Başbakan Yardımcısı Bülent Arınç, Antalya'da katıldığı Uluslararası Medya ve Kadın Sempozyumu'nun açılış oturumunun ardından düzenlenen basın toplantısında gazetecilerin sorularını yanıtladı. Bugün Türkiye için çok önemli bir yargı sürecinin başladığını, 12 Eylül 1980 darbesinin üzerinden 32 yıl geçtiğini hatırlatan Bülent Arınç, "32 yıl sonra bu darbenin sorumlusu olan, hayatta kalanlardan iki kişi, Tahsin Şahinkaya ve Kenan Evren, Türkiye anayasasını cebren ıskat etmeye tam teşebbüsten yargılanmak üzere haklarında dava açıldı ve bugün mahkemeler başladı. Bu Türk siyasi tarihinin en önemli günüdür" diye konuştu.

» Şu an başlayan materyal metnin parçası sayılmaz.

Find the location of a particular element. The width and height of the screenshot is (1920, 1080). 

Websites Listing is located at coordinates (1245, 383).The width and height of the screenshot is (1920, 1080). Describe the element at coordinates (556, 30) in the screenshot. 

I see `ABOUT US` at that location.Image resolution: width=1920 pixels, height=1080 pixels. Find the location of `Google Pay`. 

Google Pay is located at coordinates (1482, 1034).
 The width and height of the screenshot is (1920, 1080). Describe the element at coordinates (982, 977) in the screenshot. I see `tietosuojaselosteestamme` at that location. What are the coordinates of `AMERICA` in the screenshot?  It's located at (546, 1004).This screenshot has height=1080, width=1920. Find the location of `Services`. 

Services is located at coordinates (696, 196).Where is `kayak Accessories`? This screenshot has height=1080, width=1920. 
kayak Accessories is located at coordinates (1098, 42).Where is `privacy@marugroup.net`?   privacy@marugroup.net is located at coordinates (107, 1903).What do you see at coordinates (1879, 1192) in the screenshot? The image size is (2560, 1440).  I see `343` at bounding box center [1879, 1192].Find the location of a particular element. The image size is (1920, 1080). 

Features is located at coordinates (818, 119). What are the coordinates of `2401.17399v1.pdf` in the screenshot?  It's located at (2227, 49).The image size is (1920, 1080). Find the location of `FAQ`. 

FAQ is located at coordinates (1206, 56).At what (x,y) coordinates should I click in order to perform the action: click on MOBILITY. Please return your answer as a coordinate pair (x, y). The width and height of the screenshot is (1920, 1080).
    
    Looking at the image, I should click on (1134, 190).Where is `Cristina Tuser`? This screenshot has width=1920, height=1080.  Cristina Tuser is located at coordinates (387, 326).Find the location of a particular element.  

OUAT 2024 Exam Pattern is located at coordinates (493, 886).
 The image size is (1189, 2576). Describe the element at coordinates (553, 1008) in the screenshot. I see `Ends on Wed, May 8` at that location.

Son 50- 60 yılını darbeler muhtıralar, postmodern veya bir başka şekilde siyasete müdahalelerle geçirmiş olan Türkiye'de darbeci olarak bilinen ve şu an hayatta olan iki kişinin yargılanmasının çok önemli bir konu olduğunu belirten Başbakan Yardımcısı Bülent Arınç, "Buraya kolay gelmedik" dedi.

Anayasa değişikliğinde yüzde 58 'Evet' oyunun karşılığında bugün darbecilerin yargılanabildiğini ifade eden Başbakan Yardımcısı Bülent Arınç, 12 Eylül referandumu öncesi CHP ve MHP'nin anayasa değişikliğine karşı çıkarak 'Hayır' oyu kullandığını, BDP'nin yine karşı çıkarak 'kendi sempatizanlarını' boykot etmeye çağırdığını hatırlattı.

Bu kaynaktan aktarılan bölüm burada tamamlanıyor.